Jonah wanted to tell her he was borrowing the book for the tutor, but he knew that tutor would say he'd already read the book to Betsy and Johnny. "You were going to take a book to the store and try to sell it," Ms. William's said. Jonah shook his head and began to cry. He didn't mean to cry, but his knees shook, and his jaw trembled. He had no choice but to say he was borrowing the book to read himself.
As he said the words, he felt something hot and wet running down his pants leg. He looked at the floor and saw a puddle of pee growing on the varnished planks. Ms. Williams noticed the streak down his jeans, and the puddle also. "Shame on you, Jonah," she said. "Shame on you for deceiving us, for stealing a volume from Mr. Williams's library."
Ms. Williams was young and fat and soft, and she smelled like face powder and perfume. She took a handkerchief from the pocket of her dress and wiped his cheeks. She put her hands on her shoulders and looked him in the eyes.
"I won't tell anybody you can read," she said. "I won't tell anybody if you'll promise me. Will you promise me?" Jonah nodded that he would promise her whatever she asked.

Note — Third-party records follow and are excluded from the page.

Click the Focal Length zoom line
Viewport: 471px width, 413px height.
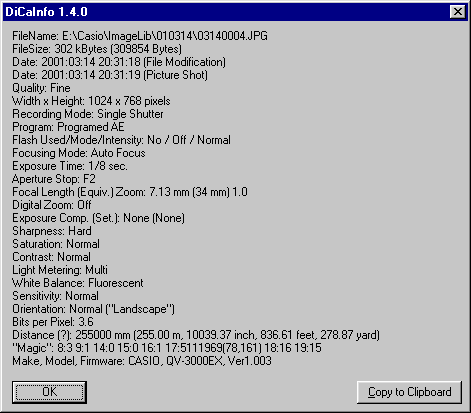click(130, 192)
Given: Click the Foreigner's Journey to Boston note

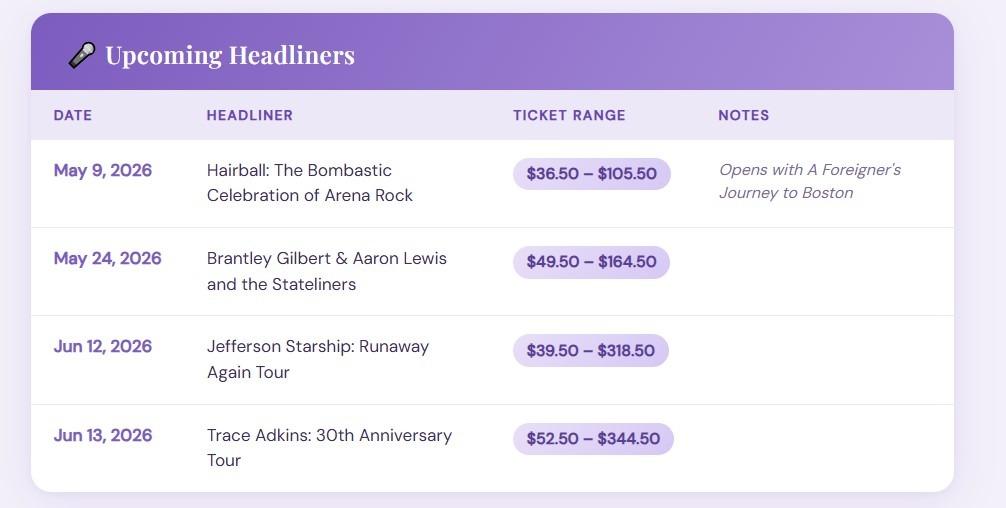Looking at the screenshot, I should (810, 181).
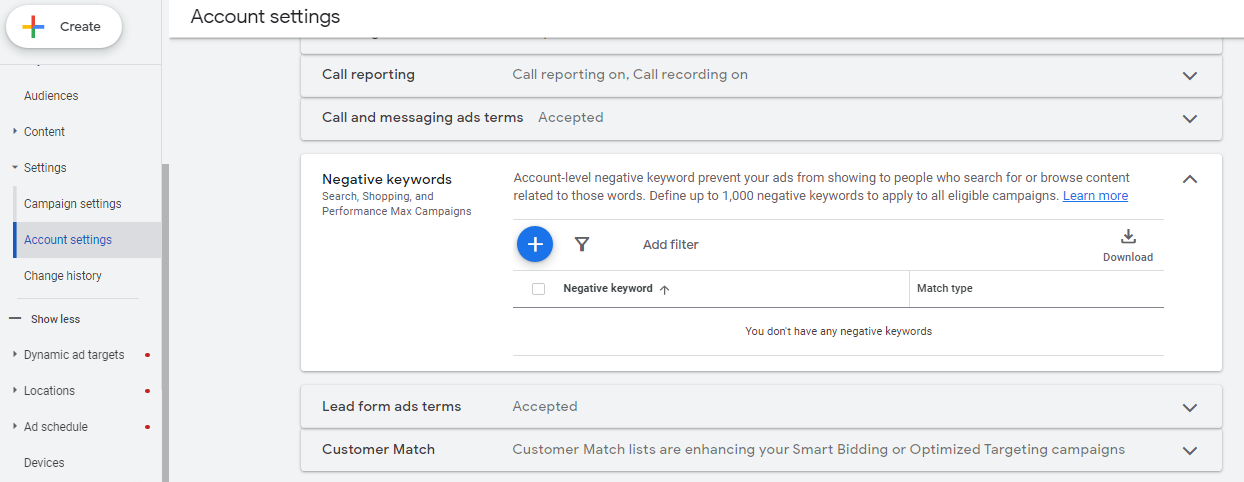The width and height of the screenshot is (1244, 482).
Task: Sort by Negative keyword column header
Action: click(608, 289)
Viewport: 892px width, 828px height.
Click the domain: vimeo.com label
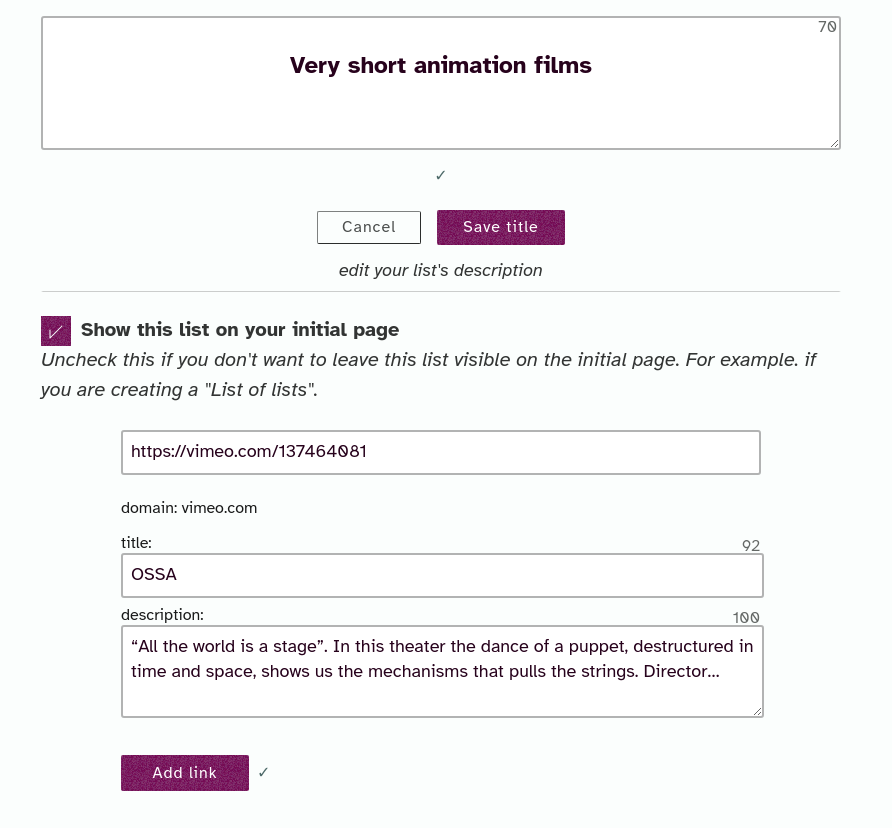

She was-- he was trembling and afraid he might be whipped and put in chains and branded, the way old Isaac was. If a slave fought and hurt another slave, he was whipped and put in chains. Even worse, Jonah was afraid he might be sold and sent away to live among strangers. Ms. Williams said she'd tell nobody he could read if Jonah would return the book to the library and read to her from the Bible from time to time. She said he would benefit most from reading the Good Book, and she was going to give him his very own Bible so he could study it and learn more.
Ms. Williams has headaches, and she likes to lie with a damp cloth on her forehead and listen to him read to her. It's their secret. Nobody else knows about it, and she gives him this fancy Bible of his own. And she gives him newspapers, ostensibly to start fires back in the quarters. But of course, he reads the newspapers, and reading the newspapers, he learns about geography and the Fugitive Slave Law and slaves escaping to the north and the North Star.
He's caught reading a little bit later in the barn loft on a rainy day while Ms. Williams is away in Flat Rock, just about 20 miles north of there. The master comes up looking for some leather to make a break for a wagon and sees him with these books, accuses him of stealing the Bible. He recognizes the Bible that had belonged to his wife, and a copy of David Copperfield had been published the year before. This was 1851. And he says he has to be whipped to teach him a lesson.
This is so humiliating to Jonah. He decides later he has to run away because he'll always be called a thief that had been caught and whipped. His idea is that if he escapes in the night and runs up the southern Appalachian chain, maybe nobody can find him, and he can make his way to the North.
He knows a little bit about geography. He's seen maps. So he runs away in the middle of the night, makes his way across the mountains to the headwaters of the French Broad River, steals a boat, goes down the river, and parks it on the bank near Asheville, North Carolina.
During the night, he hears this sound on the mountain above the river, and he sees lights, and he goes to find out what is there. He discovers a group of the local slaves have slipped away in the middle of the night to have a party to get away from their masters and their work. They call it a jubilee. And I think this was the greatest accident that happened for me writing this, as he discovers this young woman named Angel, who is the concubine, or the bed warmer, for her master at a plantation near Asheville, North Carolina. She says, "My name is Angel, but I ain't no angel."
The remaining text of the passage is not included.